Studies have shown that pulling just one all-nighter or getting less than four or five hours of sleep a few nights in a row creates a level of mental impairment on par with having a blood alcohol level of 0.1% (well over the legal limit)! Like when drunk, sleep deprivation leads to sloppy work and bad decisions.
But beyond just the negative effects on performance and judgement, chronic sleep deprivation can also lead to numerous health issues:
- Increased body fat since it affects hunger hormones, carbohydrate metabolism, insulin sensitivity, etc.
- High blood pressure
- Higher risk of heart disease
- Higher levels of stress hormones
- Decreased immune function
But enough about the negatives. What about the positive affects of getting ample sleep? How would you like to have, say, significantly higher levels of performance? Perhaps you want to be the best in the world at one particular skill. According to renowned psychologist K. Anders Ericsson, sleep just might be your secret weapon.
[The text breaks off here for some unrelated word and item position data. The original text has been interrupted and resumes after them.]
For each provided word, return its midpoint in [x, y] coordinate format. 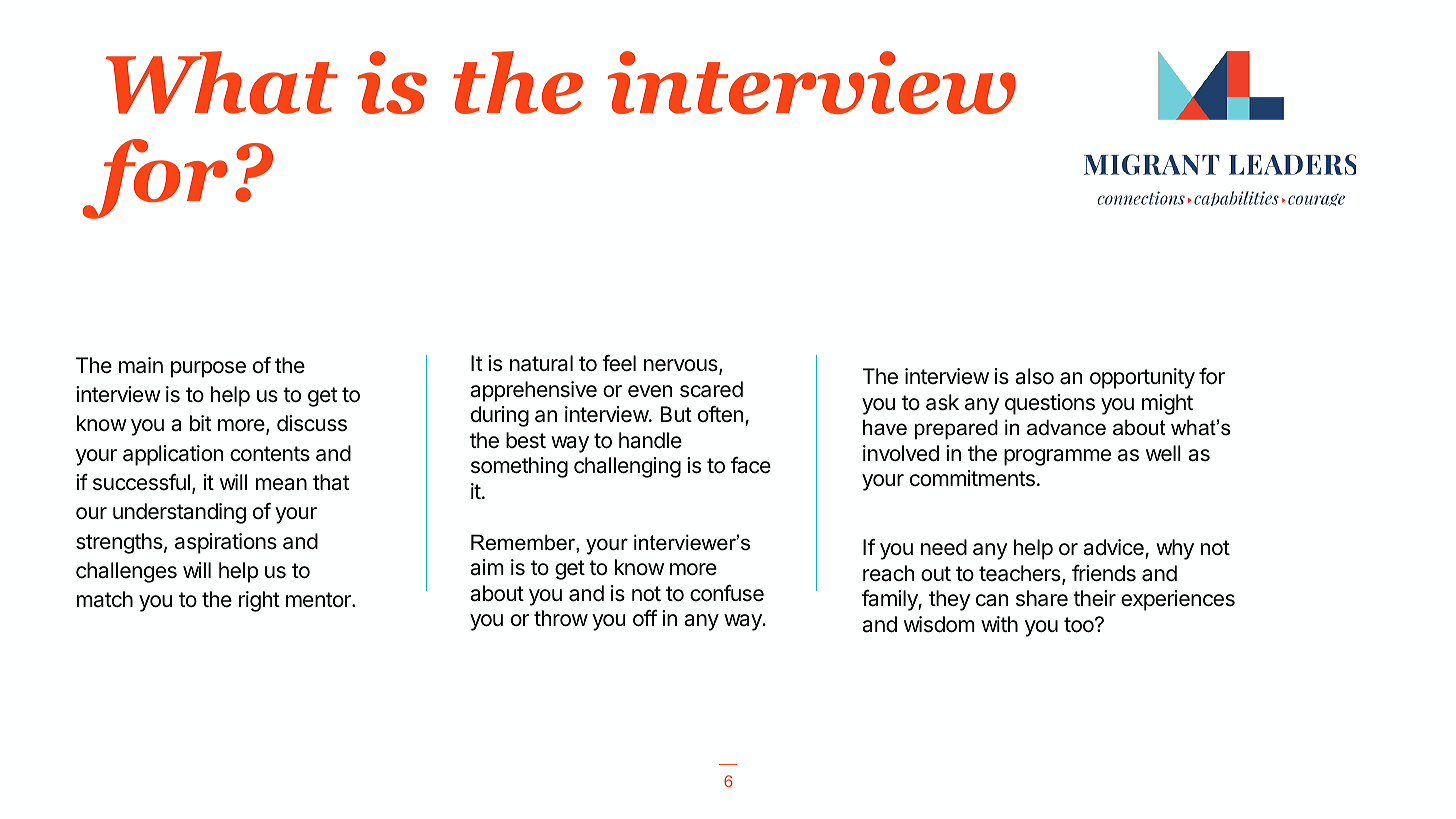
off [645, 618]
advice [1114, 549]
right [259, 601]
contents [270, 454]
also [1034, 376]
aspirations [226, 543]
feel [619, 363]
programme [1057, 457]
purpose [208, 369]
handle [650, 440]
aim [487, 567]
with [999, 624]
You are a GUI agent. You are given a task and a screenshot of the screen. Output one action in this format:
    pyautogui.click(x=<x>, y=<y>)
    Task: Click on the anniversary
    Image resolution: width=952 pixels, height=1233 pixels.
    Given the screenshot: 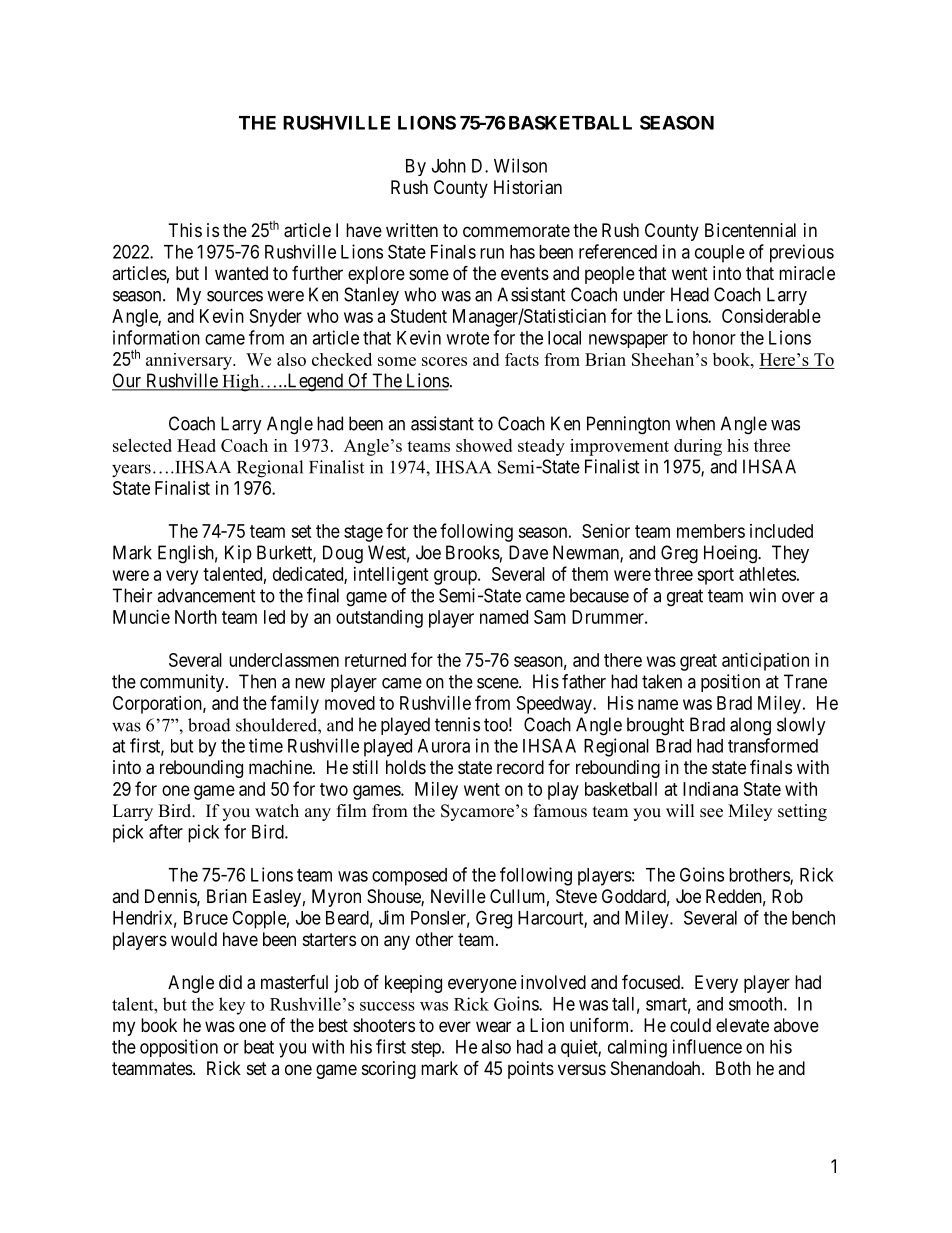 What is the action you would take?
    pyautogui.click(x=190, y=361)
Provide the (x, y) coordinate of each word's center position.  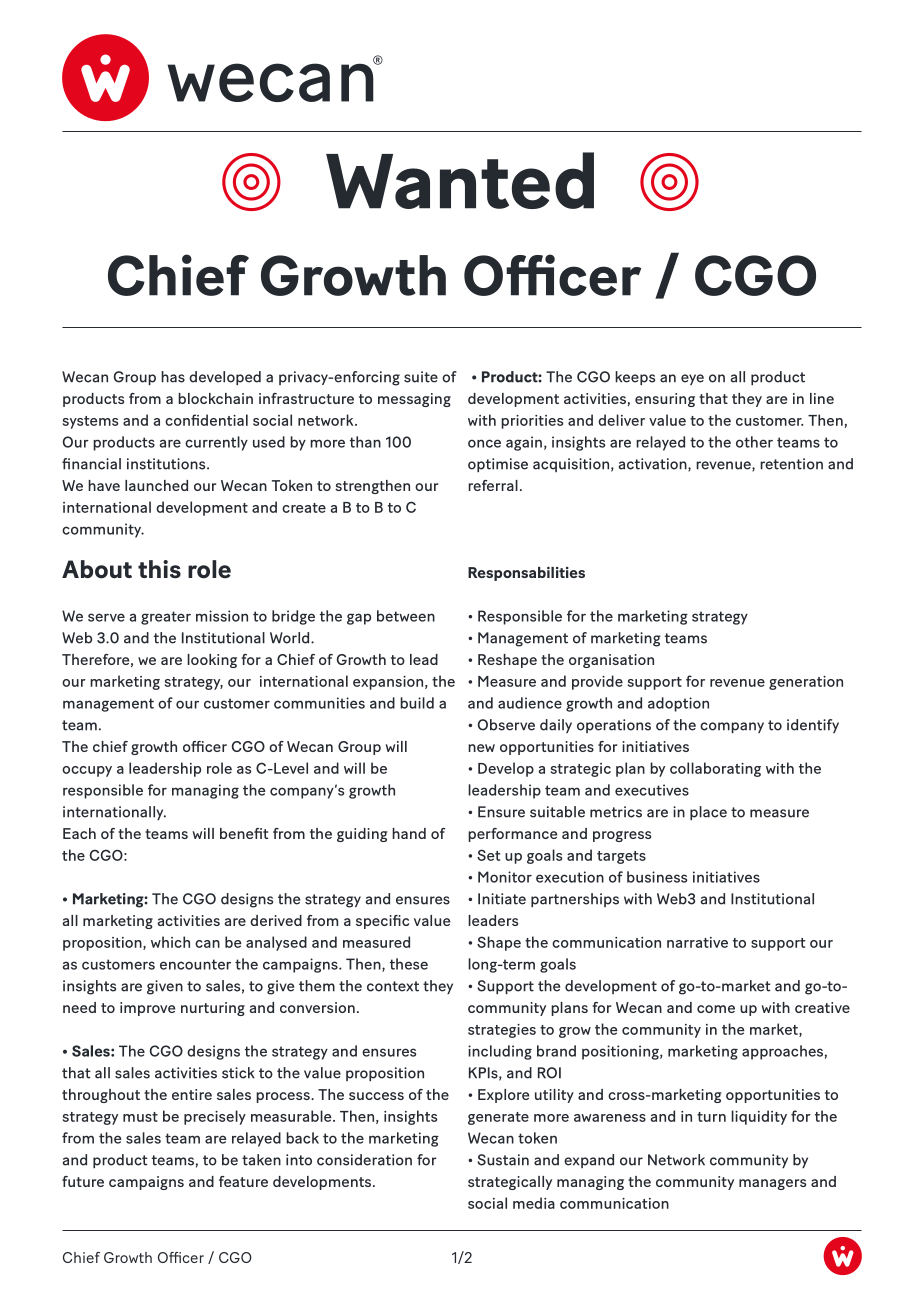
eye (692, 379)
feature (243, 1181)
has (173, 377)
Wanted (460, 180)
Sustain (503, 1160)
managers (772, 1184)
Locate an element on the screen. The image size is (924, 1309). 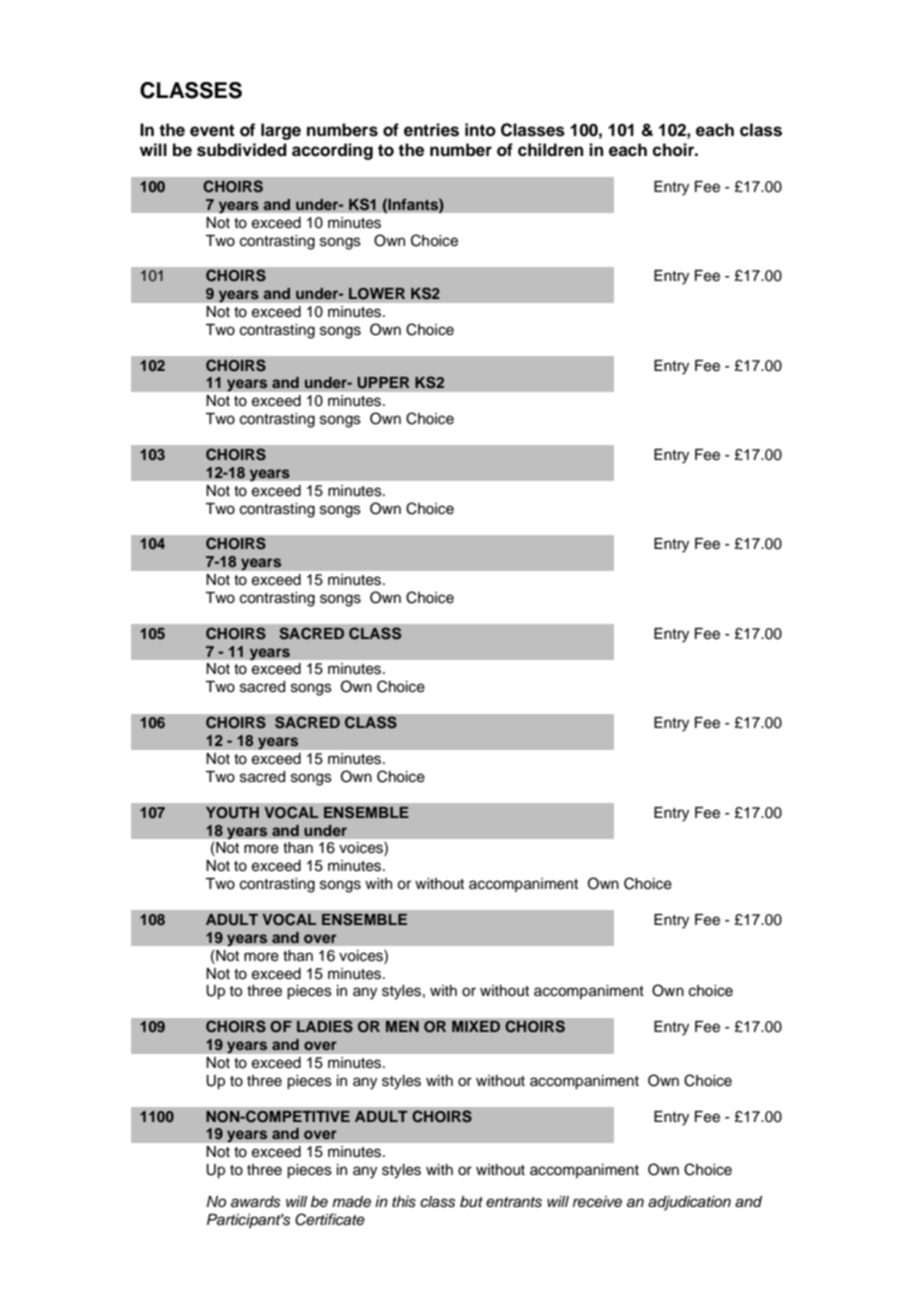
but is located at coordinates (471, 1202).
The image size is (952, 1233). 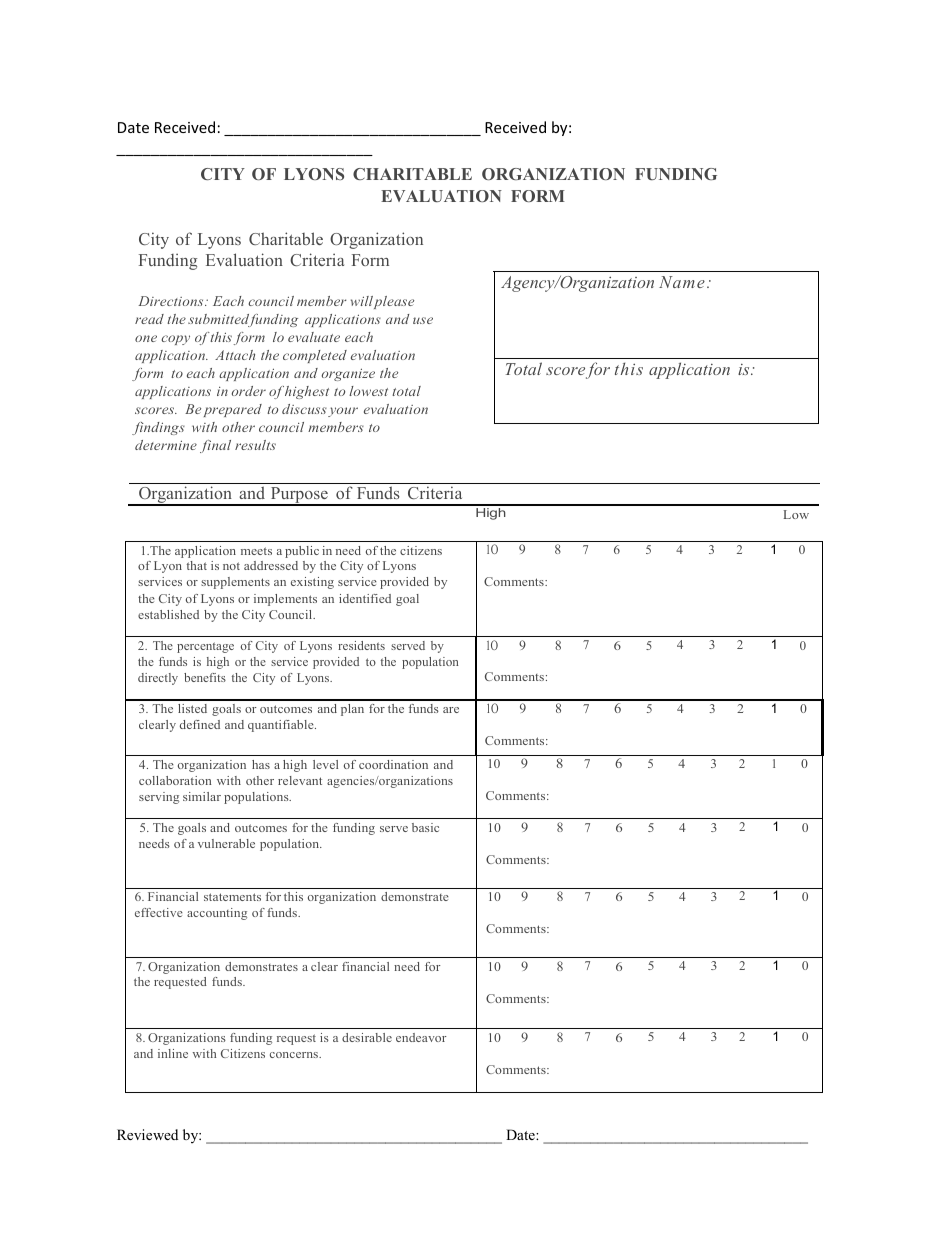 I want to click on Reviewed, so click(x=147, y=1134).
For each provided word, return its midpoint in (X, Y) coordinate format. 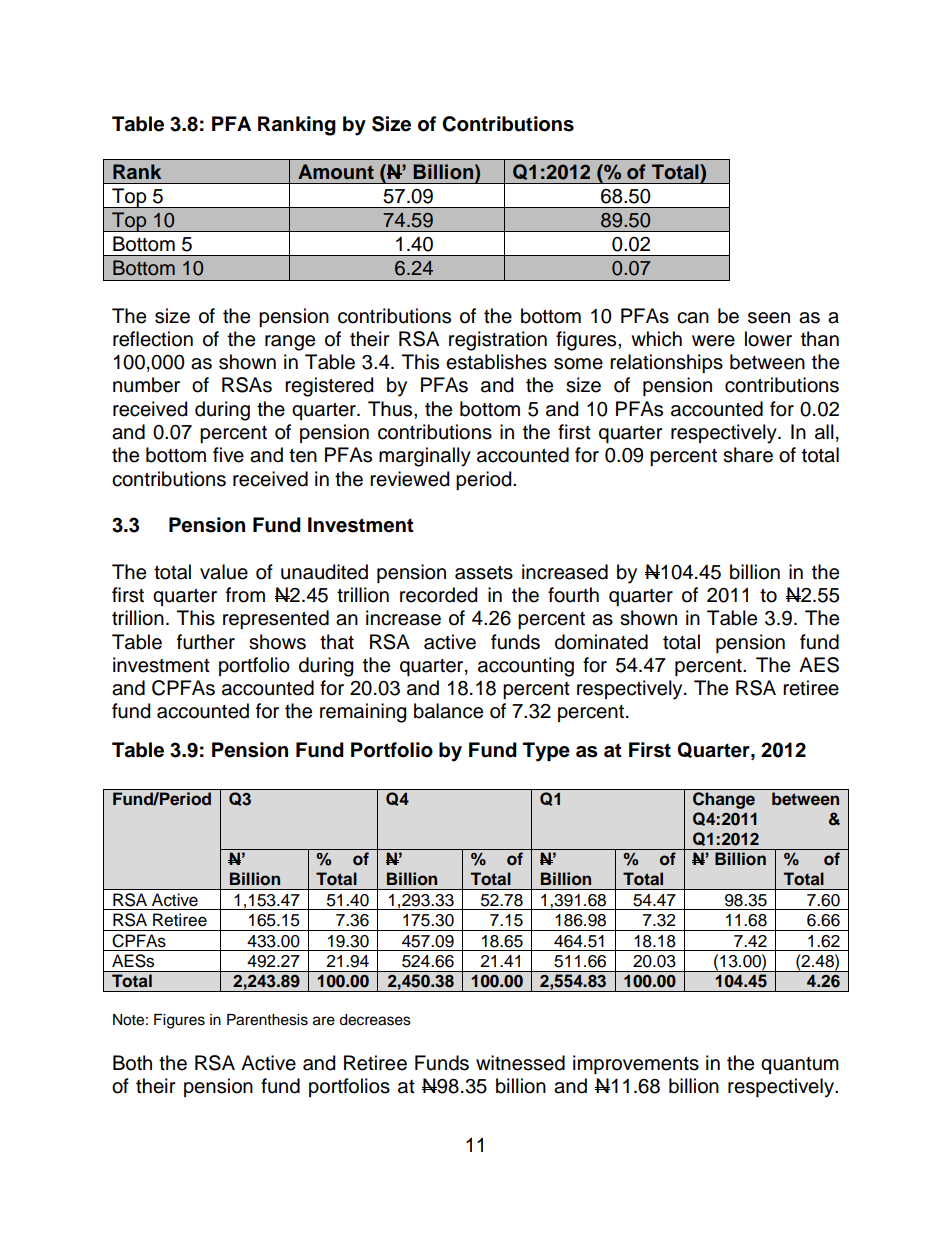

In Ericsson’s famous study on the world’s best violinists (popularized in Malcom Gladwell’s book Outliers: The Story of Success), he discovered two main takeaways:
- It takes roughly 10,000 hours of “deliberate practice” to master a skill.
- High performers get lots of sleep (an average of 8.6 hours a night).
So the next time you find yourself getting swayed by the macho naïveté of overworked and underpaid workaholics bragging about how they can “crush it on only 3 hours of sleep a night”, count yourself instead the growing league of high paid high performers who unapologetically get at least 8 hours of sleep every night:
- Jeff Bezos, the founder of Amazon.com
- Mark Andreessen, the founder of Netscape, now known as a “super angel investor”
- LeBron James, an American professional basketball player for the Cleveland Cavaliers
- Michael Phelps, a former professional swimmer and most decorated Olympian of all time (28 medals)
- Arianna Huffington, the co-founder and editor-in-chief of The Huffington Post
Sleep well. Sleep long. Kick even more ass tomorrow.